(YOUR TASK) Copy out every one of the following entries word for word, keeping each line as it stands.

Start of MATERIAL FOR THIS EXERCISE

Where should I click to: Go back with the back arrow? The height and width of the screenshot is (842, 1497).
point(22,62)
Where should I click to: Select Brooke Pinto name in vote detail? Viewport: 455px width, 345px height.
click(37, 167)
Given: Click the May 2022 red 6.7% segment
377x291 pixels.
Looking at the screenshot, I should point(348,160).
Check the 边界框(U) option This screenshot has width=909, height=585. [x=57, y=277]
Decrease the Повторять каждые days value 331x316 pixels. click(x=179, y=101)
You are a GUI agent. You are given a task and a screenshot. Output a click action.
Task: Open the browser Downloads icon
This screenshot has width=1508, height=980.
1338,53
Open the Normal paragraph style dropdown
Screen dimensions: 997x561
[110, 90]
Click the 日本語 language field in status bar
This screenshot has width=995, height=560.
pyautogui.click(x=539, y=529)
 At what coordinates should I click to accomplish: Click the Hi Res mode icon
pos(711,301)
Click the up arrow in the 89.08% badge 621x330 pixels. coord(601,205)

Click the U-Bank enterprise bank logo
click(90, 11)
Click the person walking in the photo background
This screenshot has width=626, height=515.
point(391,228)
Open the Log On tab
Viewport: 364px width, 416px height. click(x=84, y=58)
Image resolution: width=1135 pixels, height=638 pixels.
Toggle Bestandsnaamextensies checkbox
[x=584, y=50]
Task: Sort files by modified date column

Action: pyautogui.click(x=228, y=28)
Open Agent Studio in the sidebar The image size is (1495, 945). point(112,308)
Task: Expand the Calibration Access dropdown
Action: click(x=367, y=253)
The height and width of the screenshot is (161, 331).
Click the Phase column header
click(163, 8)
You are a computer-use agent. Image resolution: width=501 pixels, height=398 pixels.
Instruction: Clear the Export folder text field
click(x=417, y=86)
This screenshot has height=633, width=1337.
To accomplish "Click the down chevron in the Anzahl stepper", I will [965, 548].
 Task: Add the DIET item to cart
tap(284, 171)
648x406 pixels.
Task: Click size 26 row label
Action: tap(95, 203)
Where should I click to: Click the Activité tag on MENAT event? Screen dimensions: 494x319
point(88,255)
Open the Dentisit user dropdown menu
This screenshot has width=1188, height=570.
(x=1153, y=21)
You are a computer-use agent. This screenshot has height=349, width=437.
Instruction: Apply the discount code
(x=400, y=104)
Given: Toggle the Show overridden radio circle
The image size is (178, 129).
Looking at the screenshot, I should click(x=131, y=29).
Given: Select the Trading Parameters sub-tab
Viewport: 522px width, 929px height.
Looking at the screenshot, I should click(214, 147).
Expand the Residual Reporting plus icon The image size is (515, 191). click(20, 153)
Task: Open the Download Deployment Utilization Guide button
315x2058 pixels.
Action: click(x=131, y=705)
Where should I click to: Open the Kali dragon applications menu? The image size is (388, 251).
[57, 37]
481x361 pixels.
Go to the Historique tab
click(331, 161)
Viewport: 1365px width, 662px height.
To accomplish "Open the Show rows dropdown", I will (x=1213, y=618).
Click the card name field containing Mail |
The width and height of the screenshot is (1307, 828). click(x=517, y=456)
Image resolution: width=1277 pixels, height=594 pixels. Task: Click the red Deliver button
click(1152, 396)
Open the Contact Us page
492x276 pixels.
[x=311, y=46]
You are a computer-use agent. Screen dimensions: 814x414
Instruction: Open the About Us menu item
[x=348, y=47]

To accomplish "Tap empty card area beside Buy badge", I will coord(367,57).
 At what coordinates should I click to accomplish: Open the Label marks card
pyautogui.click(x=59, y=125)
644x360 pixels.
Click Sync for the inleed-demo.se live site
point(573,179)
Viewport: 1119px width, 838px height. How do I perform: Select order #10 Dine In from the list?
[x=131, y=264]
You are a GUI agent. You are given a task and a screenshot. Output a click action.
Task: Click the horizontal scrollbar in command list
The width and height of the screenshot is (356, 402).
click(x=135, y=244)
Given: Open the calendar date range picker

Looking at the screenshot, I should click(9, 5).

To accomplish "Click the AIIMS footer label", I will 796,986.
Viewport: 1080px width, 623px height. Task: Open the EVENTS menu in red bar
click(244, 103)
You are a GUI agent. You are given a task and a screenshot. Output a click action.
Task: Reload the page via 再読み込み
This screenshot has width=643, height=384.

End of MATERIAL FOR THIS EXERCISE

(SOLUTION TO THIS PROBLEM)
Where should I click to: Go back with the back arrow? The height and width of the screenshot is (842, 1497).
point(22,62)
Where should I click to: Select Brooke Pinto name in vote detail? Viewport: 455px width, 345px height.
click(37, 167)
Given: Click the May 2022 red 6.7% segment
377x291 pixels.
Looking at the screenshot, I should point(348,160).
Check the 边界框(U) option This screenshot has width=909, height=585. [x=57, y=277]
Decrease the Повторять каждые days value 331x316 pixels. click(x=179, y=101)
You are a GUI agent. You are given a task and a screenshot. Output a click action.
Task: Open the browser Downloads icon
This screenshot has width=1508, height=980.
1338,53
Open the Normal paragraph style dropdown
Screen dimensions: 997x561
[110, 90]
Click the 日本語 language field in status bar
This screenshot has width=995, height=560.
pyautogui.click(x=539, y=529)
 At what coordinates should I click to accomplish: Click the Hi Res mode icon
pos(711,301)
Click the up arrow in the 89.08% badge 621x330 pixels. coord(601,205)

Click the U-Bank enterprise bank logo
click(90, 11)
Click the person walking in the photo background
This screenshot has width=626, height=515.
point(391,228)
Open the Log On tab
Viewport: 364px width, 416px height. click(x=84, y=58)
Image resolution: width=1135 pixels, height=638 pixels.
Toggle Bestandsnaamextensies checkbox
[x=584, y=50]
Task: Sort files by modified date column

Action: pyautogui.click(x=228, y=28)
Open Agent Studio in the sidebar The image size is (1495, 945). point(112,308)
Task: Expand the Calibration Access dropdown
Action: click(x=367, y=253)
The height and width of the screenshot is (161, 331).
Click the Phase column header
click(163, 8)
You are a computer-use agent. Image resolution: width=501 pixels, height=398 pixels.
Instruction: Clear the Export folder text field
click(x=417, y=86)
This screenshot has height=633, width=1337.
To accomplish "Click the down chevron in the Anzahl stepper", I will [965, 548].
 Task: Add the DIET item to cart
tap(284, 171)
648x406 pixels.
Task: Click size 26 row label
Action: tap(95, 203)
Where should I click to: Click the Activité tag on MENAT event? Screen dimensions: 494x319
point(88,255)
Open the Dentisit user dropdown menu
This screenshot has width=1188, height=570.
(x=1153, y=21)
You are a computer-use agent. This screenshot has height=349, width=437.
Instruction: Apply the discount code
(x=400, y=104)
Given: Toggle the Show overridden radio circle
The image size is (178, 129).
Looking at the screenshot, I should click(x=131, y=29).
Given: Select the Trading Parameters sub-tab
Viewport: 522px width, 929px height.
Looking at the screenshot, I should click(214, 147).
Expand the Residual Reporting plus icon The image size is (515, 191). click(20, 153)
Task: Open the Download Deployment Utilization Guide button
315x2058 pixels.
Action: click(x=131, y=705)
Where should I click to: Open the Kali dragon applications menu? The image size is (388, 251).
[57, 37]
481x361 pixels.
Go to the Historique tab
click(331, 161)
Viewport: 1365px width, 662px height.
To accomplish "Open the Show rows dropdown", I will (x=1213, y=618).
Click the card name field containing Mail |
The width and height of the screenshot is (1307, 828). click(x=517, y=456)
Image resolution: width=1277 pixels, height=594 pixels. Task: Click the red Deliver button
click(1152, 396)
Open the Contact Us page
492x276 pixels.
[x=311, y=46]
You are a computer-use agent. Screen dimensions: 814x414
Instruction: Open the About Us menu item
[x=348, y=47]

To accomplish "Tap empty card area beside Buy badge", I will coord(367,57).
 At what coordinates should I click to accomplish: Open the Label marks card
pyautogui.click(x=59, y=125)
644x360 pixels.
Click Sync for the inleed-demo.se live site
point(573,179)
Viewport: 1119px width, 838px height. How do I perform: Select order #10 Dine In from the list?
[x=131, y=264]
You are a GUI agent. You are given a task and a screenshot. Output a click action.
Task: Click the horizontal scrollbar in command list
The width and height of the screenshot is (356, 402).
click(x=135, y=244)
Given: Open the calendar date range picker

Looking at the screenshot, I should click(9, 5).

To accomplish "Click the AIIMS footer label", I will 796,986.
Viewport: 1080px width, 623px height. Task: Open the EVENTS menu in red bar
click(244, 103)
You are a GUI agent. You are given a task and a screenshot. Output a click action.
Task: Reload the page via 再読み込み
This screenshot has width=643, height=384.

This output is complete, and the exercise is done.